WSO2 stands for “Web Services Oxygenated” with the number “2” referencing the chemical symbol O2 for Oxygen, which harkens back to Weerawarana’s Web Services days, but a better, lighter, open-source version of it. The company competes in the fast-growing global market for integration platform as a service offerings, which was valued at $3.4 billion in 2021, and is projected to reach $37.9 billion by 2031, according to Allied Market Research.
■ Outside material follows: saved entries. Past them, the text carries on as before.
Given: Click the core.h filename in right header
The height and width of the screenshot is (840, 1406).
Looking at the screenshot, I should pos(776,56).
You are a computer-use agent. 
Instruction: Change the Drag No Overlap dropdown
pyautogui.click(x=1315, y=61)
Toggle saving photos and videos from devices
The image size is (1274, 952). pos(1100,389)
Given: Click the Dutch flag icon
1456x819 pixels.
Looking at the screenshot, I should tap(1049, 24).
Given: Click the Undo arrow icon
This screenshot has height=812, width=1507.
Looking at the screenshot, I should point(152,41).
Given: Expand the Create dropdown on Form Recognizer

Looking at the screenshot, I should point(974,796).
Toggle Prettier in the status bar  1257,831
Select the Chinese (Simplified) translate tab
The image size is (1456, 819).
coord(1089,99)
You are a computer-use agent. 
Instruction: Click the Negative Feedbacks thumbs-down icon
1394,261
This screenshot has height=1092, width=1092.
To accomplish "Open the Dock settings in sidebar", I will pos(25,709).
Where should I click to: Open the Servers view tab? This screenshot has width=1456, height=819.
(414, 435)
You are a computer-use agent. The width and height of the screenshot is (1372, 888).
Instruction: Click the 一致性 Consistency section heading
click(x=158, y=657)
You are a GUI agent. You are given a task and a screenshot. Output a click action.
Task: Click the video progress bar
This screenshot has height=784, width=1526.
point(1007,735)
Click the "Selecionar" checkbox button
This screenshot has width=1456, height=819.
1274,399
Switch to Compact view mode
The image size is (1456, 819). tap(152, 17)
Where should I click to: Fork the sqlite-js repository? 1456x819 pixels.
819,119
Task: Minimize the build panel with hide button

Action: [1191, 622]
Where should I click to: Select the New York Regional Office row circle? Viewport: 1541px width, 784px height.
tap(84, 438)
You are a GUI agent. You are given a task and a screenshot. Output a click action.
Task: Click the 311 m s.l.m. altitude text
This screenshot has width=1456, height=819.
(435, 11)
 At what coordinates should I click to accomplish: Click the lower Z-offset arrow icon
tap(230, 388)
Neither raising funds in the beginning or growing and managing WSO2 has been a straight line journey toward success for Weerawarana. He left IBM to create his own company with little to no financing. They brainstormed ideas, but with two conditions: it had to have a semantic meaning and the domain name had to be available. Finally, they came up with WSO2. “The name came from web service oxygen. That is why in the in the logo, the 2 is dropped like the oxygen symbol. And inside the O, there's a heartbeat sign. And that heartbeat sign represents support, which is our business model, because we were giving all our software away for free, then sell support,” says Weerawarana.
Yet the company hadn’t yet fulfilled its potential. Its products and technology were well received, but the company was suffering from a lack of market presence and sales. Weerawarana decided to step aside as CEO and the board brought in a CEO with sales and marketing experience. The new CEO didn’t work out as planned and the board decided to look for a new CEO. Then Covid hit in 2020 and the recruitment process came to a halt.